Health fair provides insight to better health for students

By: Samantha Moreno

East Los Angeles College students were informed about the importance of their health and how to maintain it at the annual health fair on Wednesday, in the E2 quad.

The booths throughout the quad included free blood pressure exams, demonstrations on how to do self-examinations for both men and women, natural supplements and applications for food stamps.

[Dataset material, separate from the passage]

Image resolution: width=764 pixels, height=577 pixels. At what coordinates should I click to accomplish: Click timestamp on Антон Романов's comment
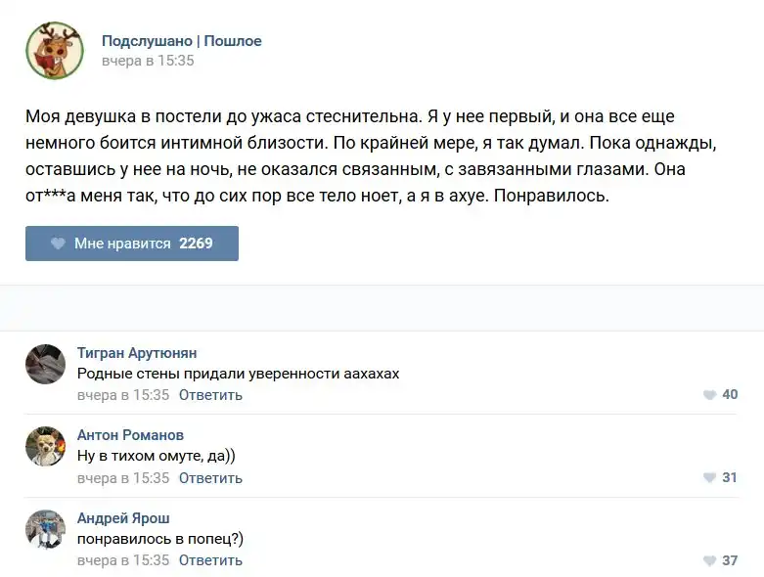(x=123, y=478)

CalFresh, a food stamp program which is referred to as CalFresh i California, made one out of two of their monthly ELAC appearances for the fair. This federal program, aims at helping low income families not only purchase food, but to get families to buy more fruits and vegetables at supermarkets.
According to CalFresh advocate, Ivette Vivianco, “compared to its start in the 1960s, which required fingerprints, interviews with workers of the program, and background checks, it has since become much easier for students to obtain these benefits. Students can qualify for CalFresh even if they are not working or receiving financial aid such as CalGrants or the Educational Opportunity Program”.

Detecting strokes -Nursing students Tracy Nguyen And John Ha Inform Rogelio Baltazar of the warning signs to look for when someone is having a stroke.CN/ Steven Garcia

Although the application process has simplified, California continues to have the lowest number of members in the country. Vivianco said there has been a drop in membership cancellations for food stamps, since Donald Trump was elected president. Families have become fearful of being sought out and deported. Vivianco grew up in a low income family, and hopes to recruit as many members as she can for this program.

Self-examination pamphlets were handed out by students from ELAC’s nursing program. The guide gave step by step instructions on how to do self examinations to check for cancer. One nursing student said, “Self examinations are like getting to know one’s body, which can be very beneficial for one’s health.”
Jade Lopez, an employee of local store Herbs of Mexico, talked to students about alternative medicine and how to use homeopathic methods rather than prescription medications.

HOM has been around for sixty years and sells a variety of products such as plant-based shampoos and soaps, seed milks, vegetarian capsules, and superfoods in raw form. Customers can also customize their own herbal capsules.

“Healing is a word that is used in the herb community,” Lopez said. HOM, along with other homeopathic companies, are not allowed to use the word ‘cured’, and must state on their packaging that it is not approved by the Food and Drug Administration. According to Lopez, the amount of people that have been healed of diseases such as diabetes and arthritis, just shows how beneficial Herbs of Mexico is for people who are suffering with pain.

“We want to offer the community, especially our underserved community, something that Whole Foods would offer. We’re giving back to the community at the same time that we’re teaching,” Lopez said.

If students wish to find out more information on CalFresh they can schedule an appointment with them at (213)-749-4261. If any are interested in taking a more homeopathic approach to living, Herbs of Mexico is located nearby at 3903 Whittier Blvd, Los Angeles, CA.